**Complete the following:**
1/ Answer from the post on homegrown Linux boxes versus NAS devices:
(a) What happened to friends' Synology devices when they ran a fraction of the programs?
(b) Which convenience factors of pre-built NAS devices are listed in parentheses?
2/ List every application named in the post on homegrown Linux boxes versus NAS devices.

**Reading text:**
---------------

I have been able to run multiple applications concurrently without noticing any performance degradation (Plex Server, sabNZBD+, Sickbeard, Couchpotato, Headphones, Mylar, Samba, etc). However, I have had friends who own Synology devices and have tried to run a fraction of these programs, and have their systems slow to a crawl. 

 

So I ask the simple question: Taking out the convenience factor of these pre-built NAS devices (design, hardware support, warranty, dimensions, etc), why would you select the NAS over the homegrown Linux box?

---------------

**Dataset entries:**
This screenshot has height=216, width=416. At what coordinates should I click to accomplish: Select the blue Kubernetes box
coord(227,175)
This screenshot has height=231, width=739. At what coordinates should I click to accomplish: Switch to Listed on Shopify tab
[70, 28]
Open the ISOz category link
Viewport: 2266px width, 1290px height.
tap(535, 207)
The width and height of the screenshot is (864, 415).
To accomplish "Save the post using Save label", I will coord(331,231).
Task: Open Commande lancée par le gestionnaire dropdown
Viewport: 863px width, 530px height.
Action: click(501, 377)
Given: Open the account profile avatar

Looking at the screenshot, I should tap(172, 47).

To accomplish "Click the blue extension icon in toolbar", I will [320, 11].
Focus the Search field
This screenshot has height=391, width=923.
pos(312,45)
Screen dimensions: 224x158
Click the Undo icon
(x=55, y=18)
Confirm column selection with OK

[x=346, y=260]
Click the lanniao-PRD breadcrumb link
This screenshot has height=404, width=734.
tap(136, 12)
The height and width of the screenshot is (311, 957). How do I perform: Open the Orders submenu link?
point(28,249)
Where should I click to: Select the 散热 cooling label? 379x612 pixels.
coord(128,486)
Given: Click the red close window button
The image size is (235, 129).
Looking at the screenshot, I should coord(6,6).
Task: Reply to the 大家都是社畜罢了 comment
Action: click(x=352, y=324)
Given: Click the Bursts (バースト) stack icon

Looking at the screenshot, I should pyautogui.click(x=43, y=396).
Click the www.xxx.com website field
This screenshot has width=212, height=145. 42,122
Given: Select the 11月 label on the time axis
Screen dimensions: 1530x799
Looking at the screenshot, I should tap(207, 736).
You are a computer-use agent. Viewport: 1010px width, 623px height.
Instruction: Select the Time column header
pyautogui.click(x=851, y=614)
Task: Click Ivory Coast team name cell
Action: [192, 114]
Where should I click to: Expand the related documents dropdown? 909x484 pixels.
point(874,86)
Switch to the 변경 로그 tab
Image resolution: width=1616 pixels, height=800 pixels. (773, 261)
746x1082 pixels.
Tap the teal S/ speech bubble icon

---------------

**Solutions per task:**
1/
(a) Their systems slowed to a crawl.
(b) Design, hardware support, warranty, and dimensions.

2/ Plex Server, sabNZBD+, Sickbeard, Couchpotato, Headphones, Mylar, Samba